(What you are asked to do) Your answer should consist solely of the lines from the one holding "You are a computer-use" through the final line of the entries, reproduced exactly and without pictures.

(Dataset entries)
+===+
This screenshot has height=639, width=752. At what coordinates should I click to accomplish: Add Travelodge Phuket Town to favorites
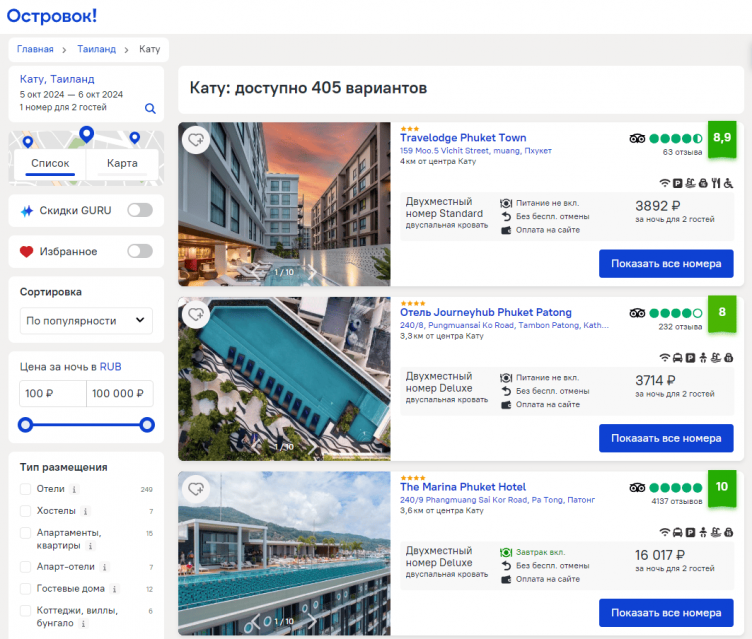pos(196,140)

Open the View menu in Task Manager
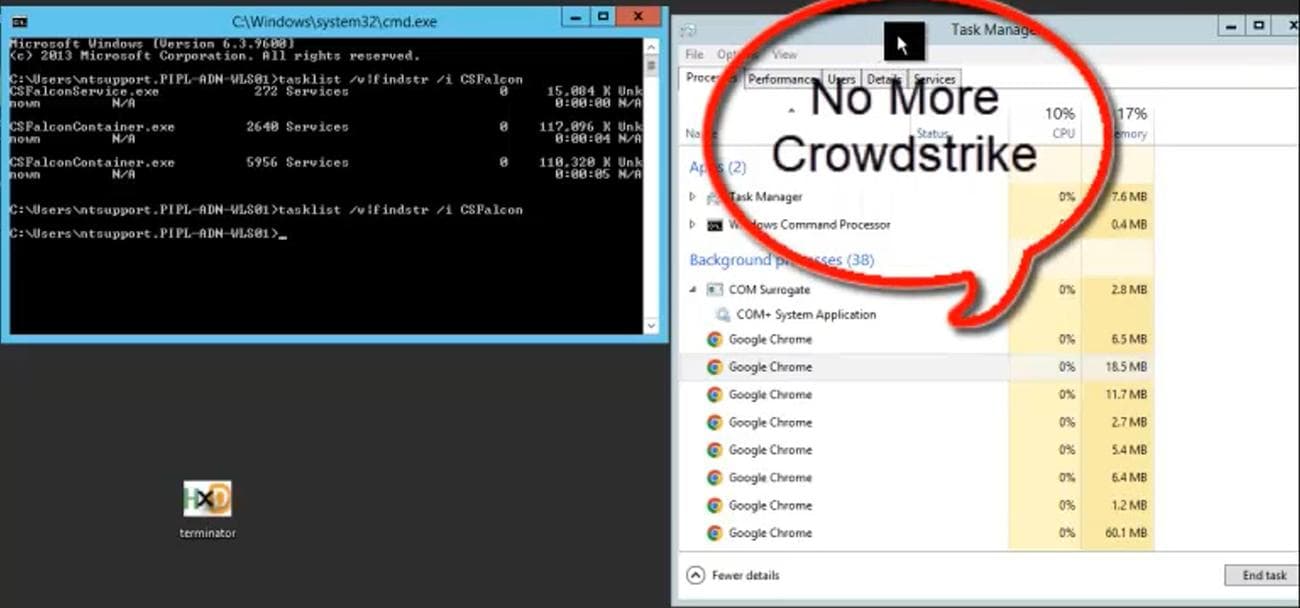pos(784,55)
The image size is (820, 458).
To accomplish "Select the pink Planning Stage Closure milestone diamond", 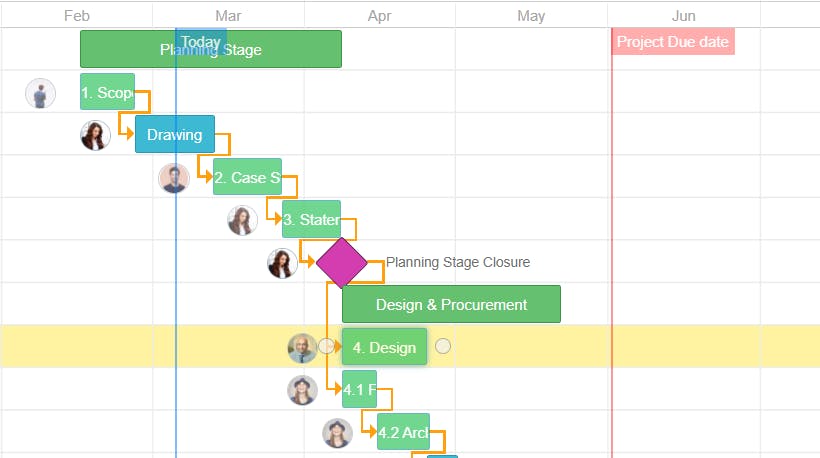I will click(x=341, y=263).
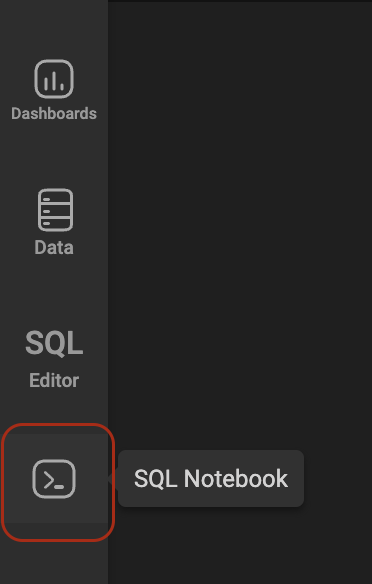The width and height of the screenshot is (372, 584).
Task: Click the bottom row of the Data icon
Action: click(x=55, y=224)
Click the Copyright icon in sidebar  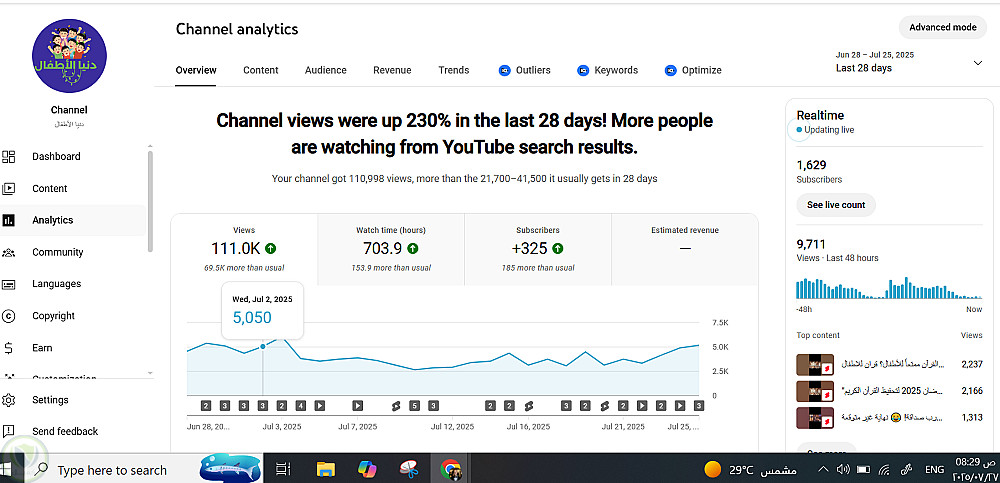9,316
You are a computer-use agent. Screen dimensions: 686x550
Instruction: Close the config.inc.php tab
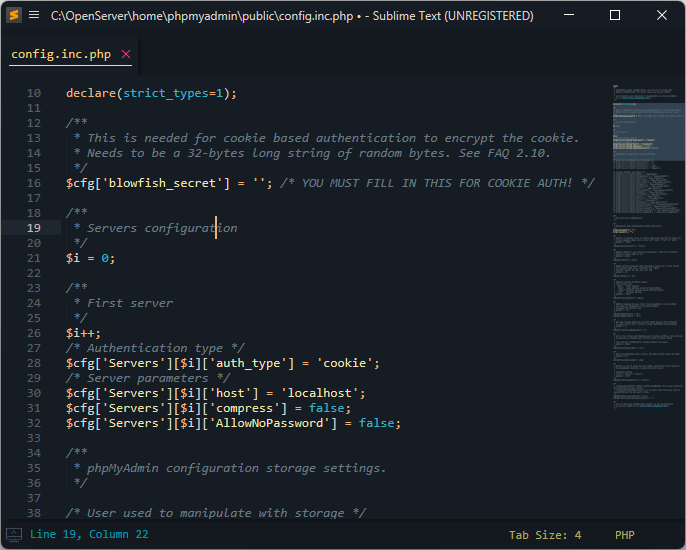click(x=125, y=54)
+===+
(Your solution)
You are a computer-use agent. Screen dimensions: 686x550
Instruction: Close the config.inc.php tab
click(x=125, y=54)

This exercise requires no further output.